Start of SUPPLIED RECORDS

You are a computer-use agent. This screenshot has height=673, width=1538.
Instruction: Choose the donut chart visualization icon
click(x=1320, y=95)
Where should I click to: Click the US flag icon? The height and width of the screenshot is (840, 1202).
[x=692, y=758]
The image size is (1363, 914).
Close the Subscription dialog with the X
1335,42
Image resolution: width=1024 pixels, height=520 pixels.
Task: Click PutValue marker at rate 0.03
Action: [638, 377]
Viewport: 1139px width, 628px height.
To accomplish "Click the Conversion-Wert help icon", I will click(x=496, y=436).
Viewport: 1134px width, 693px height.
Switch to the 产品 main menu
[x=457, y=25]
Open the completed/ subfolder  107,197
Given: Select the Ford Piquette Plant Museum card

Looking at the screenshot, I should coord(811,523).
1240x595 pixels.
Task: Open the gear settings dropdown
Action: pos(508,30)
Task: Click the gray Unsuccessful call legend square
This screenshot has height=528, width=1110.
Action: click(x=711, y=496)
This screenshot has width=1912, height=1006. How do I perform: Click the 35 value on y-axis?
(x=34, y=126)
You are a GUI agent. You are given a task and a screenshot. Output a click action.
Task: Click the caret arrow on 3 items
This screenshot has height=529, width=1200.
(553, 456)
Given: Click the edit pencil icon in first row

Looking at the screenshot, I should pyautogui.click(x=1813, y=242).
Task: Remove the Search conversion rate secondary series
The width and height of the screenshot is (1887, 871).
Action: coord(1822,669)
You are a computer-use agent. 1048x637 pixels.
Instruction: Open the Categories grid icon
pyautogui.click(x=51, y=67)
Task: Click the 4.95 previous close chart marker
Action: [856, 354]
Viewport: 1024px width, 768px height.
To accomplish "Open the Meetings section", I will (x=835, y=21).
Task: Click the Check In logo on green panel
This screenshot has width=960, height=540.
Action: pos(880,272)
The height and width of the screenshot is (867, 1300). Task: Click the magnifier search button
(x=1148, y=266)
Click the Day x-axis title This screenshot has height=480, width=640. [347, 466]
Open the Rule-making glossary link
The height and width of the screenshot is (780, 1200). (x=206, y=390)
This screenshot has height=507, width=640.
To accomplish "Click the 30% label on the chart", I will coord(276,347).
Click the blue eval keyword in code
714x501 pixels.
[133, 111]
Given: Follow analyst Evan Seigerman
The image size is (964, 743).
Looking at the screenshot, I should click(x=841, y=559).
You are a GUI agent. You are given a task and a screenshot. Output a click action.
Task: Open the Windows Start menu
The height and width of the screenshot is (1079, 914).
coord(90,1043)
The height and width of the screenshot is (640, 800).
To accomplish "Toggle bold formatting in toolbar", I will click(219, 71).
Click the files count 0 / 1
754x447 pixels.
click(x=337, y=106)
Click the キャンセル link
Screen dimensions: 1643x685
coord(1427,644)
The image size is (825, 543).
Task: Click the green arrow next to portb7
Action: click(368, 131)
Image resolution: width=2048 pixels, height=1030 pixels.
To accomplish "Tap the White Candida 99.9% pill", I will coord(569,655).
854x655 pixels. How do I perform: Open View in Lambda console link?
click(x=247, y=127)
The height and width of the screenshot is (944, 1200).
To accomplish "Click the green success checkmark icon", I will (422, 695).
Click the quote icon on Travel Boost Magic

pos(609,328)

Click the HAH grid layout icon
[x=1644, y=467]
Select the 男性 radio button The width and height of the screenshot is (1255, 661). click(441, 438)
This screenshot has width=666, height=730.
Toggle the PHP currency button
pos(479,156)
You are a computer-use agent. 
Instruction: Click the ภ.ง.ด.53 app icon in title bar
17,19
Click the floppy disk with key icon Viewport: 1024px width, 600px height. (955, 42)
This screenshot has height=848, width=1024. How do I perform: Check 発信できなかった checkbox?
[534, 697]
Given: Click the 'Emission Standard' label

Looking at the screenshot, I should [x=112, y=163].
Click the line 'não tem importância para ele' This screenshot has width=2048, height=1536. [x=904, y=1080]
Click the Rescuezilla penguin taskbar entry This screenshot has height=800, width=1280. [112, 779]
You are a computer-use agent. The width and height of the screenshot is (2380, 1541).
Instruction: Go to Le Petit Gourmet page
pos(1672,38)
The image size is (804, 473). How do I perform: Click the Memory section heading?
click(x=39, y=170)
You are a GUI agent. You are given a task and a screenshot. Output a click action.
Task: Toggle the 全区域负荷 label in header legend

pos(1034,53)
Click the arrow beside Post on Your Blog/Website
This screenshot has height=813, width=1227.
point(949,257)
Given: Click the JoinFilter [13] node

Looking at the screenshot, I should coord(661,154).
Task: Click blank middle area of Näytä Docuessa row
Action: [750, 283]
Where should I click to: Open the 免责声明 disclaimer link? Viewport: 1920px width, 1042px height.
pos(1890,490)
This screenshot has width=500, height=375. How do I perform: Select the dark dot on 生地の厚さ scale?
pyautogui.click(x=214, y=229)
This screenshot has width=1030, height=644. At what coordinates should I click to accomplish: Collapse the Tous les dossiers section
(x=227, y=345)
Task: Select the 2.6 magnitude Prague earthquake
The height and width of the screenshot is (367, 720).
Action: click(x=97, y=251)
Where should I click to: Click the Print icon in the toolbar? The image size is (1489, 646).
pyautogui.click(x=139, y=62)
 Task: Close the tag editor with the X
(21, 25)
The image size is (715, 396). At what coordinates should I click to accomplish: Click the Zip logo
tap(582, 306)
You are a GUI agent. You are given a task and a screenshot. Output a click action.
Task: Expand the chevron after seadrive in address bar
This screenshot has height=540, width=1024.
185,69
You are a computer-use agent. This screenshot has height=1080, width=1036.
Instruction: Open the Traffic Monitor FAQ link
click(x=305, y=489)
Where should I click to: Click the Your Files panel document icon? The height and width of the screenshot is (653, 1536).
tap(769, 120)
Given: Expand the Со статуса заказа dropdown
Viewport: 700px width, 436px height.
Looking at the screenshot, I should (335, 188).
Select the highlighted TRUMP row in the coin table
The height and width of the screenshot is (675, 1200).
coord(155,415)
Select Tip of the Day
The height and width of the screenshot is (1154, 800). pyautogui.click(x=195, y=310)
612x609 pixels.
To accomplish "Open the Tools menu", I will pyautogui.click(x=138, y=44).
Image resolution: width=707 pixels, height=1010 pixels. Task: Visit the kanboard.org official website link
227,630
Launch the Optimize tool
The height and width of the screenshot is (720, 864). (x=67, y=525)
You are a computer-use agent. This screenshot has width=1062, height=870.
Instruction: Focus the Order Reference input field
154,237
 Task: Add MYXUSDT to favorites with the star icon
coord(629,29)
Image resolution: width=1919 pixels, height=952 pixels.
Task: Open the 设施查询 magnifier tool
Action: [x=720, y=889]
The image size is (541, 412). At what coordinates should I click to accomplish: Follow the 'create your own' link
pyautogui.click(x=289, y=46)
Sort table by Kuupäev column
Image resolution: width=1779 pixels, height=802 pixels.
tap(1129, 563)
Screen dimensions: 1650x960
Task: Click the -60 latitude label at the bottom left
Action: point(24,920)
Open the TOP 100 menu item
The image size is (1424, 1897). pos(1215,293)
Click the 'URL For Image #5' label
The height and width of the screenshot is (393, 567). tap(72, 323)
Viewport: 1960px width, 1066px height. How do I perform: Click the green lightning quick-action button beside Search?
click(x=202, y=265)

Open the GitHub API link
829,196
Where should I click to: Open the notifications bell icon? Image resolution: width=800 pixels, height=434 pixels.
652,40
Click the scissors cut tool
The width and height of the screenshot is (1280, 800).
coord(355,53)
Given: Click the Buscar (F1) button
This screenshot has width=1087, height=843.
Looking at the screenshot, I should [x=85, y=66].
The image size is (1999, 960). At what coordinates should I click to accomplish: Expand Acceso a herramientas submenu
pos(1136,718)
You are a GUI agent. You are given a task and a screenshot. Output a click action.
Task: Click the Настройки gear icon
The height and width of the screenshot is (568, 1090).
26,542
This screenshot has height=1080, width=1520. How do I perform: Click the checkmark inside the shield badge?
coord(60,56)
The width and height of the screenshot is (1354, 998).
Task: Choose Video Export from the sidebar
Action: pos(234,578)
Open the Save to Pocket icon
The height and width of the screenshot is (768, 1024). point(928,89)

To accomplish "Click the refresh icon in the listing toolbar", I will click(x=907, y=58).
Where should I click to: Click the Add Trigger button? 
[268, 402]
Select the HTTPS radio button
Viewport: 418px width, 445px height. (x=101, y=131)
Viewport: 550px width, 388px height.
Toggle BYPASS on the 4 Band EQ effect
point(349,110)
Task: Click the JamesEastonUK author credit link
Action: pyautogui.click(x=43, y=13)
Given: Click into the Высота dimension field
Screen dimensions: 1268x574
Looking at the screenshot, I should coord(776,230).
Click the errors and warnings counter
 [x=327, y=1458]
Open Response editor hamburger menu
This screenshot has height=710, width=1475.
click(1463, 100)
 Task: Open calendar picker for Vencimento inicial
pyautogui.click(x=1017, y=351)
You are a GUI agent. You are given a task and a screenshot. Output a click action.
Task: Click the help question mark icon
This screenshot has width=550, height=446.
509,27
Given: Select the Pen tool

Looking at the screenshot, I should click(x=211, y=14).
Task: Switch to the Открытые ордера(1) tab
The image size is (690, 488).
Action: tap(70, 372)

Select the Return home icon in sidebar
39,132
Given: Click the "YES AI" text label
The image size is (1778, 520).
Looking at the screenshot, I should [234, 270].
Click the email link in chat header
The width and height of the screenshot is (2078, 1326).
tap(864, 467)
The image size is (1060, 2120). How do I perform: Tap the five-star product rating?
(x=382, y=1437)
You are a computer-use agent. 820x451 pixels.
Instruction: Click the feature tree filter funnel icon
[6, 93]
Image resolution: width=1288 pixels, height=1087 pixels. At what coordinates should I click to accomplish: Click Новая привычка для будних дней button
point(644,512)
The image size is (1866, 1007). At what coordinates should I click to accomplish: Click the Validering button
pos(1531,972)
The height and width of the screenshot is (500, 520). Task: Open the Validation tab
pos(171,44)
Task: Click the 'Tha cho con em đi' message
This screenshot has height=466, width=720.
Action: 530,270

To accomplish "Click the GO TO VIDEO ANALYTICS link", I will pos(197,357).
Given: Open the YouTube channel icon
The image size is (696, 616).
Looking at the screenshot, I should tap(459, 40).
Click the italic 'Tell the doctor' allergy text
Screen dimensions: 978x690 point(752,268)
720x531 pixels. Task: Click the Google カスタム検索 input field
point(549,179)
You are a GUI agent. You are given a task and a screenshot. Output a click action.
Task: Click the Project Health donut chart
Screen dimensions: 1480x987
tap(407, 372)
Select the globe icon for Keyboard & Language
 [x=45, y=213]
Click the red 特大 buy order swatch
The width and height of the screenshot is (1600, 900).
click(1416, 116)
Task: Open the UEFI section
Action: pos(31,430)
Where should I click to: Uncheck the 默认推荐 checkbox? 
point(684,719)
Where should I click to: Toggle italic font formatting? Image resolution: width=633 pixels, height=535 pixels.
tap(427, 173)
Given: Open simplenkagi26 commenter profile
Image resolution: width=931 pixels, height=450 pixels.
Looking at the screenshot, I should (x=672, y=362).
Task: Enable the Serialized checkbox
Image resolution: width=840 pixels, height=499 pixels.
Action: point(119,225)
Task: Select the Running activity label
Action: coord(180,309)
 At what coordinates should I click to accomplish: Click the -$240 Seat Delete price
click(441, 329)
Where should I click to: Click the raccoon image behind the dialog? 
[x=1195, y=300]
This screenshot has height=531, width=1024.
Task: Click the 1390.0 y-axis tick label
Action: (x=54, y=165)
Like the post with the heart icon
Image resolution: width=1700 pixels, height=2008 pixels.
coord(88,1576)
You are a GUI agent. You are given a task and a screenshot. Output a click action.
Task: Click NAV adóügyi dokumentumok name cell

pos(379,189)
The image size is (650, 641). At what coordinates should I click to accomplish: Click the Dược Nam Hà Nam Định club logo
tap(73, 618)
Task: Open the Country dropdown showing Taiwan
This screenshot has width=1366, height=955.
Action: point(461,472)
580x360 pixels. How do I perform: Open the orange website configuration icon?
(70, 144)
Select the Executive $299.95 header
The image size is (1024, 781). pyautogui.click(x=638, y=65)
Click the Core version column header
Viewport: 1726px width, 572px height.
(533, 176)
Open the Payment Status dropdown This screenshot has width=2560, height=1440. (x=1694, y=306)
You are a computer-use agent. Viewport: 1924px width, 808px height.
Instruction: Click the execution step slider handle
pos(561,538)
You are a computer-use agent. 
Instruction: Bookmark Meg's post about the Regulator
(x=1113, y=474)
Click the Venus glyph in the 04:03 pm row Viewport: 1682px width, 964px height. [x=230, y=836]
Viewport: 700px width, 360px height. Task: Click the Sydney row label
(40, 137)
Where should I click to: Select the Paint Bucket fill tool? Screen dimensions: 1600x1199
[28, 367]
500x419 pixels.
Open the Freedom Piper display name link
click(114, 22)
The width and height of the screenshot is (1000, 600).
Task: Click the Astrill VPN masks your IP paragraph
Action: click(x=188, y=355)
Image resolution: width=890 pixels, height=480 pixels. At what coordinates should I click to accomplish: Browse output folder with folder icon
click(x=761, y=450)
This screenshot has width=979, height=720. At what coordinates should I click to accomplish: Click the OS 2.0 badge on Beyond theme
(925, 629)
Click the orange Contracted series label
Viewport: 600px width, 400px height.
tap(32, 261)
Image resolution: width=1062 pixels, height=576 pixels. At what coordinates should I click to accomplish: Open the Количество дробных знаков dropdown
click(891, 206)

End of SUPPLIED RECORDS

In the answer, give the lines from the first line of the data through the line with "This screenshot has height=507, width=640.", exactly as they appear and with no additions.

You are a computer-use agent. This screenshot has height=673, width=1538.
Instruction: Choose the donut chart visualization icon
click(x=1320, y=95)
Where should I click to: Click the US flag icon? The height and width of the screenshot is (840, 1202).
[x=692, y=758]
The image size is (1363, 914).
Close the Subscription dialog with the X
1335,42
Image resolution: width=1024 pixels, height=520 pixels.
Task: Click PutValue marker at rate 0.03
Action: [638, 377]
Viewport: 1139px width, 628px height.
To accomplish "Click the Conversion-Wert help icon", I will click(x=496, y=436).
Viewport: 1134px width, 693px height.
Switch to the 产品 main menu
[x=457, y=25]
Open the completed/ subfolder  107,197
Given: Select the Ford Piquette Plant Museum card

Looking at the screenshot, I should coord(811,523).
1240x595 pixels.
Task: Open the gear settings dropdown
Action: pos(508,30)
Task: Click the gray Unsuccessful call legend square
This screenshot has height=528, width=1110.
Action: click(x=711, y=496)
This screenshot has width=1912, height=1006. How do I perform: Click the 35 value on y-axis?
(x=34, y=126)
You are a GUI agent. You are given a task and a screenshot. Output a click action.
Task: Click the caret arrow on 3 items
This screenshot has height=529, width=1200.
(553, 456)
Given: Click the edit pencil icon in first row

Looking at the screenshot, I should pyautogui.click(x=1813, y=242).
Task: Remove the Search conversion rate secondary series
The width and height of the screenshot is (1887, 871).
Action: coord(1822,669)
You are a computer-use agent. 1048x637 pixels.
Instruction: Open the Categories grid icon
pyautogui.click(x=51, y=67)
Task: Click the 4.95 previous close chart marker
Action: [856, 354]
Viewport: 1024px width, 768px height.
To accomplish "Open the Meetings section", I will (x=835, y=21).
Task: Click the Check In logo on green panel
This screenshot has width=960, height=540.
Action: pos(880,272)
The height and width of the screenshot is (867, 1300). Task: Click the magnifier search button
(x=1148, y=266)
Click the Day x-axis title This screenshot has height=480, width=640. [347, 466]
Open the Rule-making glossary link
The height and width of the screenshot is (780, 1200). (x=206, y=390)
This screenshot has height=507, width=640.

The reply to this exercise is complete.